В 1870 году Рембо описывал класс, прибегая к выразительным сравнениям, которые указывают на то, что его необщительность была не просто результатом того, что он на два года младше своих одноклассников. По мнению мадам Рембо, соученики ее сыновей были грязными животными, не намного лучше, чем скот в Роше, и значительно менее полезными. Артюр разделял подобную точку зрения: «Ученики похожи на жирных овец, потеющих в своих засаленных пиджаках, дремлющих в смрадной асмосфере[74] класса для приготовления уроков в свете газовой лампы, в спертом тепле печи!»[75]
Один из этих жвачных – мальчик по имени Жолли – писал своему брату 26 мая 1868 года о новости, которая, похоже, подтверждает оценку учителя. «Идеальный маленький монстр» споткнулся на пути к славе: «Ты, вероятно, знаешь братьев Raimbaults [sic]. Один из них (тот, который сейчас в третьем классе) только что отправил письмо, состоящее из 60 строк латинского стиха, маленькому принцу империи по случаю его первого причастия. Он держал все это в большом секрете и даже не показал свой стих учителю. В результате он сделал несколько грамматических ошибок, и некоторые строки были неправильными. Наставник принца только что ответил, сказав, что его маленькое величество тронут письмом, и, так как он тоже ученик, он охотно прощает ему его неверные строки. Наш Рембо получил небольшой урок за попытку показать свое мастерство. Директор не поздравил его»[76].
Ехидные комментарии в конце письма месье Жолли отражают общее мнение об Артюре Рембо: восхищение его интеллектуальной доблестью и невысказанная антипатия к его холодным глазам и неопределенной улыбке, которая, казалось, чрезмерно напрягает мышцы его лица.
Когда в 1930 году стало известно, что Рембо, авангардистский герой, послал оду на первое причастие сыну Наполеона III, некоторые консервативные критики заявили, что Рембо был настоящим католиком и империалистом и просто делал вид, что он анархист. Мысль о том, что критика королевского наставника превратила Рембо в революционера, больше говорит об академическом тщеславии, чем об интеллектуальном развитии. Сама ода так ни разу и не появилась в императорских архивах. Она была, наверное, утеряна во время пожара во дворце Тюильри в 1871 году, но факт, что наставник нелюбезно придирался к оде, в сочетании с тем, что Рембо знал латынь прекрасно, свидетельствует о том, что это происшествие было не лишено для поэта обидной двусмысленности. Это был не единственный раз, когда Рембо высмеивал институт власти и в то же время искал его одобрения.

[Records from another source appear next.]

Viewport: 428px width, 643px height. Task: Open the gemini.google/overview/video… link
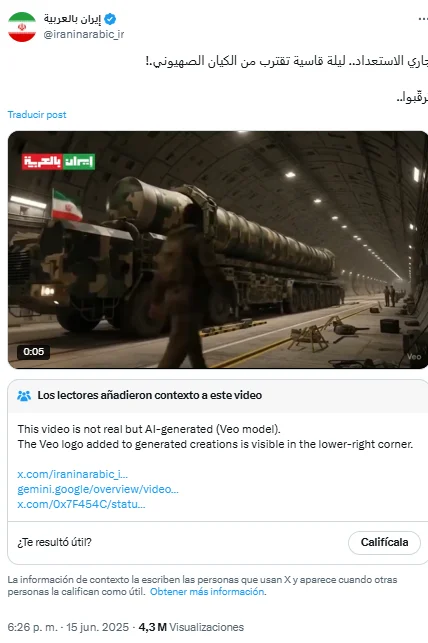pos(98,489)
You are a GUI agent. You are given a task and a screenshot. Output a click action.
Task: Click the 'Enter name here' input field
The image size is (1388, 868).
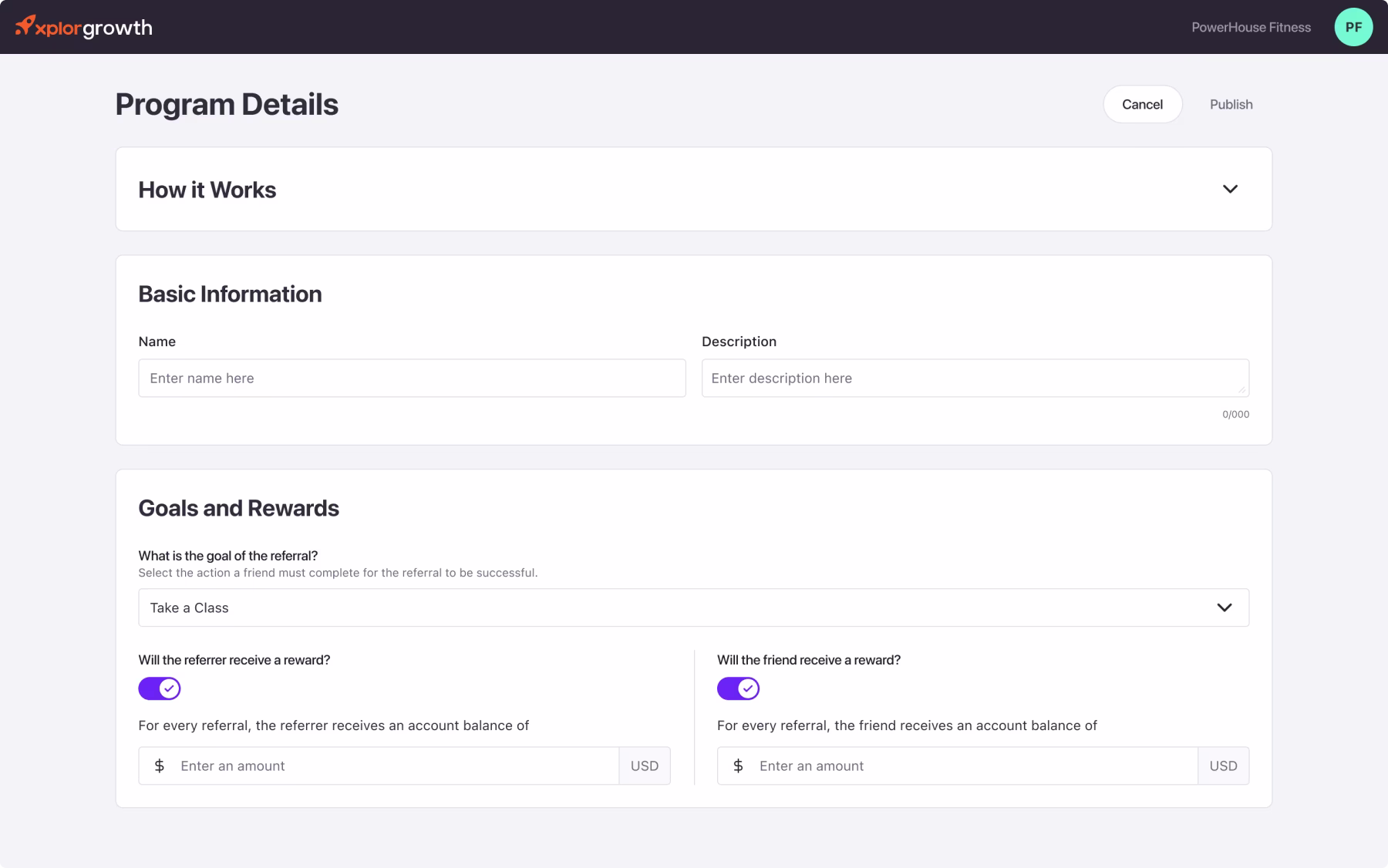(x=412, y=378)
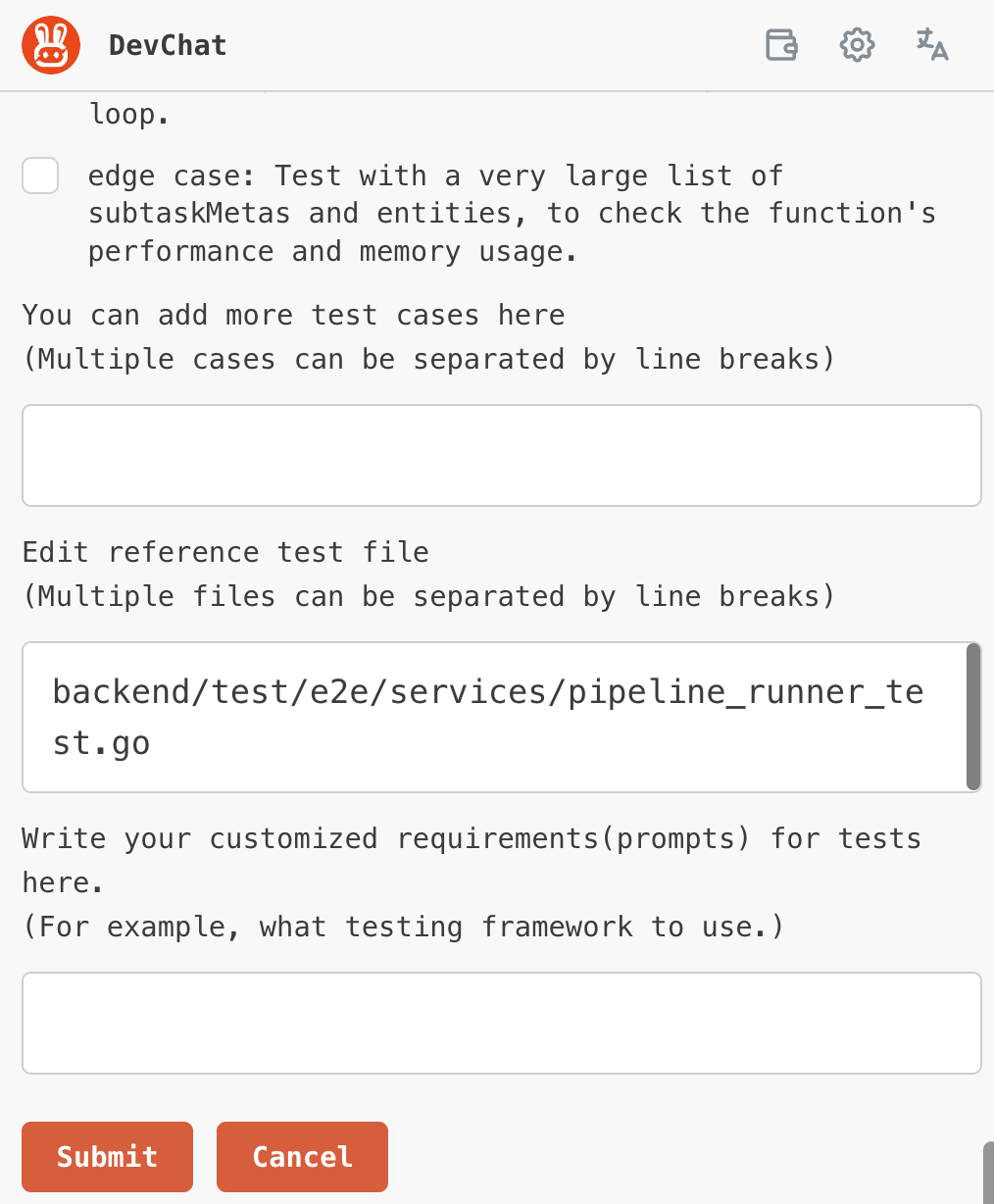Cancel the test generation form
This screenshot has width=994, height=1204.
coord(302,1157)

Одаренность Рембо становится еще более очевидной ближе к концу 1868 года. Пораженный его домашним заданием по латыни, классный руководитель послал один из лучших образцов его работы в Moniteur de l’Enseignement Supèrieur («Вестник среднего, специального и классического образования»). Это был журнал, который позволял областному управлению образования погладить себя по головке, публикуя самые изысканные примеры домашнего задания, выполняемые под его юрисдикцией. Строки, которыми «Артур Рембо, приходящий ученик коллежа Шарлевиля» принес славу своему учебному заведению, предположительно являлись продолжением оды в латинских гекзаметрах пера Горация Descende caelo… («Спустись с небес…»).
В руках Рембо ода была страницей сырого материала, ждущей переработки. Его вступительное слово о деспотических учителях, «распинающих» своих учеников, не имеет никакого отношения к оригинальному тексту, как и утверждение о том, что Аполлон выгравировал на челе автора священным пламенем слова: TU VATES ERIS: «Ты будешь поэтом (или ясновидцем)»[77]. Некоторые необычные элементы словарного запаса показывают, что Рембо удалось заполучить копию Катулла, который решительно не был включен в школьную программу[78]. Он воспользовался ею, чтобы дать мощное эротическое изображение будоражащего ум тепла Матери-Природы, божественного противоядия учебному порабощению.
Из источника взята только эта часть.